KAMPALA – The Bank of Uganda [BoU] has maintained the Central Bank Rate (CBR) at 6.5 percent. The decision was taken during the Monetary Policy Committee (MPC) meeting of April 2022.
BoU based its decision of maintaining the CBR on the current inflation figures where the Bank explained that the prices of some items have decreased.
“Even though inflation is forecast slightly above the 5 percent target in the medium term, the initial impact of the recent price hikes has not spread across the basket of consumer goods and services. Indeed, the prices of some components of the consumer basket have fallen. As such, inflation expectations remain contained,” BoU Deputy Governor Dr. Michael Atingi-Ego, said as he released the MPC statement in Kampala on Thursday.
According to the MPC, Uganda’s economy continues to recover from the Covid-19 pandemic-related downturn. Annual growth of the real gross domestic product (GDP) was estimated at 5.2 percent in the quarter to December 2021 from 3.5 percent in the quarter to September 2021.
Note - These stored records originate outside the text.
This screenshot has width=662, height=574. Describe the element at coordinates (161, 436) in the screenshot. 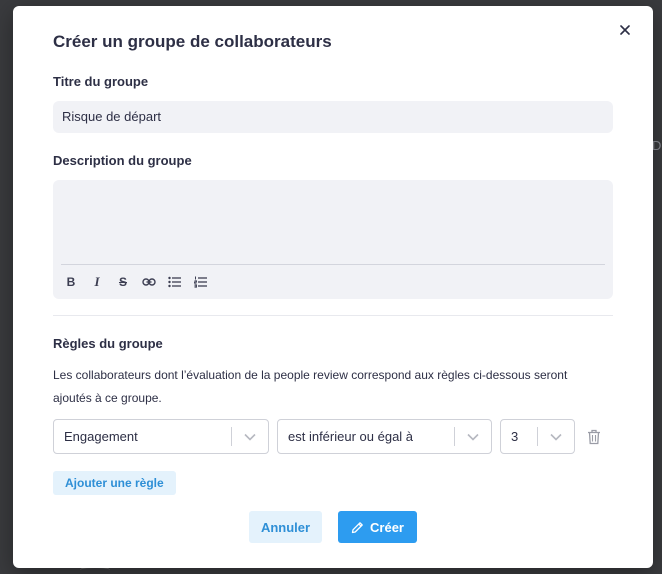

I see `rule-criterion-select: Engagement` at that location.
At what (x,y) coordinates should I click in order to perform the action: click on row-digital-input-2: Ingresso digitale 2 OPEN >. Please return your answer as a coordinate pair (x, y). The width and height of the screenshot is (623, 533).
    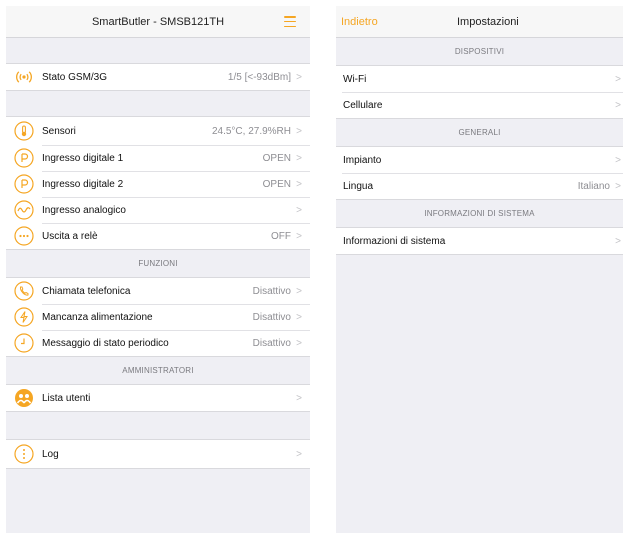
    Looking at the image, I should click on (158, 184).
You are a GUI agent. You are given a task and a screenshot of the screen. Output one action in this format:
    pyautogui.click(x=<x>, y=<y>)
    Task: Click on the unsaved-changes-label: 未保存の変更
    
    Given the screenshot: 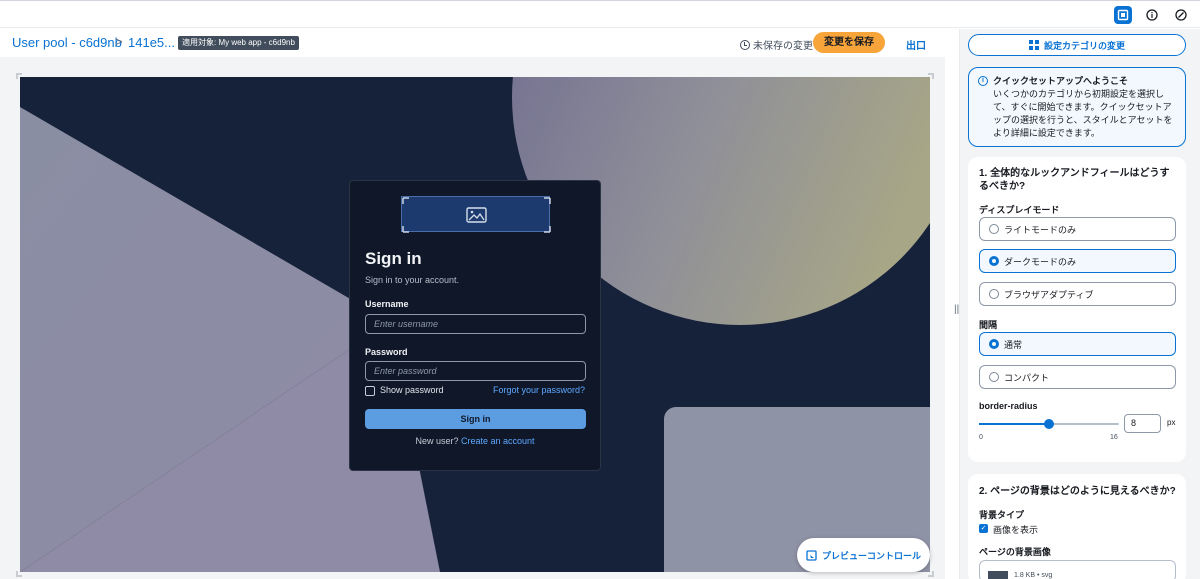 What is the action you would take?
    pyautogui.click(x=783, y=46)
Atingi-Ego said the full reopening of the economy and the diminished impact of the pandemic unlocked the factors that had held back economic activity, though he added there are indications that the risk of weakening growth momentum due to adverse global factors was flagged in February 2022 may have materialized, with economic growth is now projected in the range of 5.5 percent – 6.0 percent in 2022 from 6.0 percent earlier projected.
He said the spike in global geopolitical tensions and supply chain disruptions are likely to hinder the stability and growth of the Ugandan economy.
Inflation has remained below the medium-term [2 – 3 years ahead] target of 5 percent for five years to March 2022, he said, though he noted that inflation has risen in the last two months.
“The annual headline and core inflation rose to 3.7 percent and 3.6 percent in March 2022 from 2.7 percent and 2.3 percent, respectively, in January 2022. This is mainly due to supply chain disruptions that have led to a spike in commodity and energy prices.”
Nevertheless, he said, inflation remains below the target partly because the spike in prices of some commodities such as those of vegetable oil products carry a relatively smaller share of household budgets.
He said the strong shilling exchange rate helped to dampen price pressures, adding that inflationary developments have led to a revision of the outlook for inflation.
“Annual headline and core inflation is now forecast to average 5.2 percent and 4.7 percent, respectively, in 2022, from 4.5 percent and 3.9 percent as had been projected in February.
However, he there are considerable risks surrounding the outlook for inflation with the balance of risks tilted upwards.
The main upward risks he said would include; higher global commodity and energy prices due to worsening of the Russia-Ukraine conflict, and heightened uncertainty in the financial markets due to the sanctions on Russia.
He added that the anticipated tightening of monetary conditions by central banks in advanced economies to contain escalating inflation could drive financial flows from frontier markets like Uganda to the safe-haven U.S. dollar assets, thereby weakening the shilling exchange rate.
He also noted the potential worsening of disruptions to global supply chains due to stringent controls of new strains of the Covid-19 virus e.g., China’s “zero-covid” policy.
The main downside risks include: Diminished domestic demand due to higher energy and commodity prices beyond general affordability and bumper food crop harvests could lead to lower market prices.